■ AIM OF THE TASK
Copy out the entries exactly, from the first line to the last.

Top of PROVIDED DATA

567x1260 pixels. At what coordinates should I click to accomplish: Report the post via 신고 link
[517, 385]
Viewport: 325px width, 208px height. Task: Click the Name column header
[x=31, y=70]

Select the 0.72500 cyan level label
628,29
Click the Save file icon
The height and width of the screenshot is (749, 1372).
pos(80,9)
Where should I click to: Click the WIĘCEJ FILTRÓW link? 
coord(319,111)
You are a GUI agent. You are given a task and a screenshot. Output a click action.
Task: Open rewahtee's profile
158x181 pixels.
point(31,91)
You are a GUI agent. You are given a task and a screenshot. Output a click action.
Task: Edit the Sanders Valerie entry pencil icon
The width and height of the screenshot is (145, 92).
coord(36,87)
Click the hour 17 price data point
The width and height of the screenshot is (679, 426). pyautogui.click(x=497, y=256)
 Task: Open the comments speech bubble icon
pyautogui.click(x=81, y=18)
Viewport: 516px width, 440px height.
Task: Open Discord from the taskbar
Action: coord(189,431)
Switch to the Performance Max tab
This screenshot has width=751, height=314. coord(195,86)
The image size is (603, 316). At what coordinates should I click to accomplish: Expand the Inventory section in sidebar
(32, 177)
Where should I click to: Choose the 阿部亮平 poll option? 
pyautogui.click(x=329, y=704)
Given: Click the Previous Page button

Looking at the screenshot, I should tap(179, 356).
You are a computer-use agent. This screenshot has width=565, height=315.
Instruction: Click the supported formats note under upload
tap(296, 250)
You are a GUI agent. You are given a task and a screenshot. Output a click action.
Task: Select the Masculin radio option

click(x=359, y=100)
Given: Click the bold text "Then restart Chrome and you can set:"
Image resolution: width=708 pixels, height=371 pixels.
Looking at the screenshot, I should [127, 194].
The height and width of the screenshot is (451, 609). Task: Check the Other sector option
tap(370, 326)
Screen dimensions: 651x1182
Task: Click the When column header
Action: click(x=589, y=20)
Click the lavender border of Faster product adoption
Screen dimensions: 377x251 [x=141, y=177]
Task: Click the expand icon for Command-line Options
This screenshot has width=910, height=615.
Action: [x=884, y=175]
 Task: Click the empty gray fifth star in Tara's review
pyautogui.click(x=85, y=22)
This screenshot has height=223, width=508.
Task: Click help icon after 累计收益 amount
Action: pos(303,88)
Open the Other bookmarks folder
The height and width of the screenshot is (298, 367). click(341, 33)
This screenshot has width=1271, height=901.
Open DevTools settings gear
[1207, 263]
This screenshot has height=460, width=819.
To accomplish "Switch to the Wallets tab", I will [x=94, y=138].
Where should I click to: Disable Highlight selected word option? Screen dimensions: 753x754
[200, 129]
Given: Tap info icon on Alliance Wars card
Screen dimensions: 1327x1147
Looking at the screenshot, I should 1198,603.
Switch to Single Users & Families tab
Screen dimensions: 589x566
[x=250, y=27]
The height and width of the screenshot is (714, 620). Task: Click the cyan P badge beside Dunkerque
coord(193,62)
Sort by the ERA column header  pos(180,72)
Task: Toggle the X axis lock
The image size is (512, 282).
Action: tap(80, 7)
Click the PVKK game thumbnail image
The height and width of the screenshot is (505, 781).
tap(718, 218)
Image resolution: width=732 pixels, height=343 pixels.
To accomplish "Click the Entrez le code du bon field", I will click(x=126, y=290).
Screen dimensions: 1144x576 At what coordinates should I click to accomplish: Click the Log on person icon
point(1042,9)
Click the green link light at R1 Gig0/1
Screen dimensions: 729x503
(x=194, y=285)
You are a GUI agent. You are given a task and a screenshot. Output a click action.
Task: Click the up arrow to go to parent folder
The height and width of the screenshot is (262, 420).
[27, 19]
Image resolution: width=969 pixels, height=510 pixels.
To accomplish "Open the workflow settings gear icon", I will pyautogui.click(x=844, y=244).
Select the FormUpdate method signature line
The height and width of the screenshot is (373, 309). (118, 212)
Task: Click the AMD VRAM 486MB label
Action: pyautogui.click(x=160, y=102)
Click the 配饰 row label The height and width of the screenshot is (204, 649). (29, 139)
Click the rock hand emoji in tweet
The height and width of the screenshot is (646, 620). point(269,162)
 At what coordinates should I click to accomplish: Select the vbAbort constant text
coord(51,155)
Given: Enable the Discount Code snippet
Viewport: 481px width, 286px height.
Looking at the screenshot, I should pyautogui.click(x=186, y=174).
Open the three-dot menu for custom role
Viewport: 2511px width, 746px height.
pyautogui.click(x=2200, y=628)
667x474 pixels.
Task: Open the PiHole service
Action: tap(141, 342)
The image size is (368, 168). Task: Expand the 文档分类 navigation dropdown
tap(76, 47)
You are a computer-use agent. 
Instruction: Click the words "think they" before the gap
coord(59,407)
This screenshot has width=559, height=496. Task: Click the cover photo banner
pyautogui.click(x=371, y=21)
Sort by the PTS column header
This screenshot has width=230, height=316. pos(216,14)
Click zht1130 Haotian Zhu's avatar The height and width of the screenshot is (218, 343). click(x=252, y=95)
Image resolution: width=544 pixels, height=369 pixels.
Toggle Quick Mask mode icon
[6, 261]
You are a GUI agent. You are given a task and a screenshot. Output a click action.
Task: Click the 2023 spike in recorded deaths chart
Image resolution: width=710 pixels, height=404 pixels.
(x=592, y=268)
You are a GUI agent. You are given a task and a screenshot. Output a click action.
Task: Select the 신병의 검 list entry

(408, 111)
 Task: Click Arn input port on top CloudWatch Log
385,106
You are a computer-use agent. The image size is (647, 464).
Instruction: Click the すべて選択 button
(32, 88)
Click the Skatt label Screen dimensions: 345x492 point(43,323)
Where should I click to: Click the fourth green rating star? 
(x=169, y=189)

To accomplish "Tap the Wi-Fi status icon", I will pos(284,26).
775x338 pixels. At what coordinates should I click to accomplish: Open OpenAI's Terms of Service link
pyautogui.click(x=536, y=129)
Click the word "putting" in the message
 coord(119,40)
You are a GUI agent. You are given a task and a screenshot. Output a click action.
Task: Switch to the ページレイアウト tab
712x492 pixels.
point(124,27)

Bottom of PROVIDED DATA

■ OUTPUT BELOW
567x1260 pixels. At what coordinates should I click to accomplish: Report the post via 신고 link
[517, 385]
Viewport: 325px width, 208px height. Task: Click the Name column header
[x=31, y=70]

Select the 0.72500 cyan level label
628,29
Click the Save file icon
The height and width of the screenshot is (749, 1372).
pos(80,9)
Where should I click to: Click the WIĘCEJ FILTRÓW link? 
coord(319,111)
You are a GUI agent. You are given a task and a screenshot. Output a click action.
Task: Open rewahtee's profile
158x181 pixels.
point(31,91)
You are a GUI agent. You are given a task and a screenshot. Output a click action.
Task: Edit the Sanders Valerie entry pencil icon
The width and height of the screenshot is (145, 92).
coord(36,87)
Click the hour 17 price data point
The width and height of the screenshot is (679, 426). pyautogui.click(x=497, y=256)
 Task: Open the comments speech bubble icon
pyautogui.click(x=81, y=18)
Viewport: 516px width, 440px height.
Task: Open Discord from the taskbar
Action: coord(189,431)
Switch to the Performance Max tab
This screenshot has width=751, height=314. coord(195,86)
The image size is (603, 316). At what coordinates should I click to accomplish: Expand the Inventory section in sidebar
(32, 177)
Where should I click to: Choose the 阿部亮平 poll option? 
pyautogui.click(x=329, y=704)
Given: Click the Previous Page button

Looking at the screenshot, I should tap(179, 356).
You are a computer-use agent. This screenshot has width=565, height=315.
Instruction: Click the supported formats note under upload
tap(296, 250)
You are a GUI agent. You are given a task and a screenshot. Output a click action.
Task: Select the Masculin radio option

click(x=359, y=100)
Given: Click the bold text "Then restart Chrome and you can set:"
Image resolution: width=708 pixels, height=371 pixels.
Looking at the screenshot, I should [127, 194].
The height and width of the screenshot is (451, 609). Task: Check the Other sector option
tap(370, 326)
Screen dimensions: 651x1182
Task: Click the When column header
Action: click(x=589, y=20)
Click the lavender border of Faster product adoption
Screen dimensions: 377x251 [x=141, y=177]
Task: Click the expand icon for Command-line Options
This screenshot has width=910, height=615.
Action: [x=884, y=175]
 Task: Click the empty gray fifth star in Tara's review
pyautogui.click(x=85, y=22)
This screenshot has height=223, width=508.
Task: Click help icon after 累计收益 amount
Action: pos(303,88)
Open the Other bookmarks folder
The height and width of the screenshot is (298, 367). click(341, 33)
This screenshot has width=1271, height=901.
Open DevTools settings gear
[1207, 263]
This screenshot has height=460, width=819.
To accomplish "Switch to the Wallets tab", I will [x=94, y=138].
Where should I click to: Disable Highlight selected word option? Screen dimensions: 753x754
[200, 129]
Given: Tap info icon on Alliance Wars card
Screen dimensions: 1327x1147
Looking at the screenshot, I should 1198,603.
Switch to Single Users & Families tab
Screen dimensions: 589x566
[x=250, y=27]
The height and width of the screenshot is (714, 620). Task: Click the cyan P badge beside Dunkerque
coord(193,62)
Sort by the ERA column header  pos(180,72)
Task: Toggle the X axis lock
The image size is (512, 282).
Action: tap(80, 7)
Click the PVKK game thumbnail image
The height and width of the screenshot is (505, 781).
tap(718, 218)
Image resolution: width=732 pixels, height=343 pixels.
To accomplish "Click the Entrez le code du bon field", I will click(x=126, y=290).
Screen dimensions: 1144x576 At what coordinates should I click to accomplish: Click the Log on person icon
point(1042,9)
Click the green link light at R1 Gig0/1
Screen dimensions: 729x503
(x=194, y=285)
You are a GUI agent. You are given a task and a screenshot. Output a click action.
Task: Click the up arrow to go to parent folder
The height and width of the screenshot is (262, 420).
[27, 19]
Image resolution: width=969 pixels, height=510 pixels.
To accomplish "Open the workflow settings gear icon", I will pyautogui.click(x=844, y=244).
Select the FormUpdate method signature line
The height and width of the screenshot is (373, 309). (118, 212)
Task: Click the AMD VRAM 486MB label
Action: pyautogui.click(x=160, y=102)
Click the 配饰 row label The height and width of the screenshot is (204, 649). (29, 139)
Click the rock hand emoji in tweet
The height and width of the screenshot is (646, 620). point(269,162)
 At what coordinates should I click to accomplish: Select the vbAbort constant text
coord(51,155)
Given: Enable the Discount Code snippet
Viewport: 481px width, 286px height.
Looking at the screenshot, I should pyautogui.click(x=186, y=174).
Open the three-dot menu for custom role
Viewport: 2511px width, 746px height.
pyautogui.click(x=2200, y=628)
667x474 pixels.
Task: Open the PiHole service
Action: tap(141, 342)
The image size is (368, 168). Task: Expand the 文档分类 navigation dropdown
tap(76, 47)
You are a computer-use agent. 
Instruction: Click the words "think they" before the gap
coord(59,407)
This screenshot has width=559, height=496. Task: Click the cover photo banner
pyautogui.click(x=371, y=21)
Sort by the PTS column header
This screenshot has width=230, height=316. pos(216,14)
Click zht1130 Haotian Zhu's avatar The height and width of the screenshot is (218, 343). click(x=252, y=95)
Image resolution: width=544 pixels, height=369 pixels.
Toggle Quick Mask mode icon
[6, 261]
You are a GUI agent. You are given a task and a screenshot. Output a click action.
Task: Click the 2023 spike in recorded deaths chart
Image resolution: width=710 pixels, height=404 pixels.
(x=592, y=268)
You are a GUI agent. You are given a task and a screenshot. Output a click action.
Task: Select the 신병의 검 list entry

(408, 111)
 Task: Click Arn input port on top CloudWatch Log
385,106
You are a computer-use agent. The image size is (647, 464).
Instruction: Click the すべて選択 button
(32, 88)
Click the Skatt label Screen dimensions: 345x492 point(43,323)
Where should I click to: Click the fourth green rating star? 
(x=169, y=189)

To accomplish "Tap the Wi-Fi status icon", I will pos(284,26).
775x338 pixels. At what coordinates should I click to accomplish: Open OpenAI's Terms of Service link
pyautogui.click(x=536, y=129)
Click the word "putting" in the message
 coord(119,40)
You are a GUI agent. You are given a task and a screenshot. Output a click action.
Task: Switch to the ページレイアウト tab
712x492 pixels.
point(124,27)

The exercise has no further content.